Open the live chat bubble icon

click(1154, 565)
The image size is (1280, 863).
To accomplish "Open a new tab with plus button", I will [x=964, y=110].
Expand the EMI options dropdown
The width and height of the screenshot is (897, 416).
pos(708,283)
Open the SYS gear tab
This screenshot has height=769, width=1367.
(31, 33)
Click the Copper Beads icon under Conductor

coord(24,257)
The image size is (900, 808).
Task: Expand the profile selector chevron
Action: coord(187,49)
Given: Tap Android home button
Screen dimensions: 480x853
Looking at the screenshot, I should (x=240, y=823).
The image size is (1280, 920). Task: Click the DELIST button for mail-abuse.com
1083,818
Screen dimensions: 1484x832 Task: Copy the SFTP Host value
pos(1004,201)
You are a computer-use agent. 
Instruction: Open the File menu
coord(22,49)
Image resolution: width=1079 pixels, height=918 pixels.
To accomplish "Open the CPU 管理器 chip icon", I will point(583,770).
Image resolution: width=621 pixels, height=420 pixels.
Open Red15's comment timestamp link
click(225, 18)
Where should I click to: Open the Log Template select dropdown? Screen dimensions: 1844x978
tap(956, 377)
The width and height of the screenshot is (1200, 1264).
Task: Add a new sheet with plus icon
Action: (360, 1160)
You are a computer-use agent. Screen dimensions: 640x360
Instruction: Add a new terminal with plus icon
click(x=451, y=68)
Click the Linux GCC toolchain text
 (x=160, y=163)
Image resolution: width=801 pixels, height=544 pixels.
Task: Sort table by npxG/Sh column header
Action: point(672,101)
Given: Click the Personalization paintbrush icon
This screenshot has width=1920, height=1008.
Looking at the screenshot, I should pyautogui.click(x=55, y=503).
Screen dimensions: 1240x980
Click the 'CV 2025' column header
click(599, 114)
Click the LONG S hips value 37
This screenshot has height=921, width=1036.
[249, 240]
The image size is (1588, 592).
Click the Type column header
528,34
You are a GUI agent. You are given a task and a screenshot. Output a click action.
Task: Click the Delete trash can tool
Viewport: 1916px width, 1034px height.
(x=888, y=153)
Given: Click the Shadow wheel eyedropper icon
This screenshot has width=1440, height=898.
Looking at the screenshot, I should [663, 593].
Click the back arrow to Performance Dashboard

+ + + + + + +

* TASK INSTRUCTIONS:
Copy all of the material above word for word, keeping each line in its original order.

* TASK SOLUTION:
Open the live chat bubble icon

click(1154, 565)
The image size is (1280, 863).
To accomplish "Open a new tab with plus button", I will [x=964, y=110].
Expand the EMI options dropdown
The width and height of the screenshot is (897, 416).
pos(708,283)
Open the SYS gear tab
This screenshot has height=769, width=1367.
(31, 33)
Click the Copper Beads icon under Conductor

coord(24,257)
The image size is (900, 808).
Task: Expand the profile selector chevron
Action: coord(187,49)
Given: Tap Android home button
Screen dimensions: 480x853
Looking at the screenshot, I should (x=240, y=823).
The image size is (1280, 920). Task: Click the DELIST button for mail-abuse.com
1083,818
Screen dimensions: 1484x832 Task: Copy the SFTP Host value
pos(1004,201)
You are a computer-use agent. 
Instruction: Open the File menu
coord(22,49)
Image resolution: width=1079 pixels, height=918 pixels.
To accomplish "Open the CPU 管理器 chip icon", I will point(583,770).
Image resolution: width=621 pixels, height=420 pixels.
Open Red15's comment timestamp link
click(225, 18)
Where should I click to: Open the Log Template select dropdown? Screen dimensions: 1844x978
tap(956, 377)
The width and height of the screenshot is (1200, 1264).
Task: Add a new sheet with plus icon
Action: (360, 1160)
You are a computer-use agent. Screen dimensions: 640x360
Instruction: Add a new terminal with plus icon
click(x=451, y=68)
Click the Linux GCC toolchain text
 (x=160, y=163)
Image resolution: width=801 pixels, height=544 pixels.
Task: Sort table by npxG/Sh column header
Action: point(672,101)
Given: Click the Personalization paintbrush icon
This screenshot has width=1920, height=1008.
Looking at the screenshot, I should pyautogui.click(x=55, y=503).
Screen dimensions: 1240x980
Click the 'CV 2025' column header
click(599, 114)
Click the LONG S hips value 37
This screenshot has height=921, width=1036.
[249, 240]
The image size is (1588, 592).
Click the Type column header
528,34
You are a GUI agent. You are given a task and a screenshot. Output a click action.
Task: Click the Delete trash can tool
Viewport: 1916px width, 1034px height.
(x=888, y=153)
Given: Click the Shadow wheel eyedropper icon
This screenshot has width=1440, height=898.
Looking at the screenshot, I should [663, 593].
Click the back arrow to Performance Dashboard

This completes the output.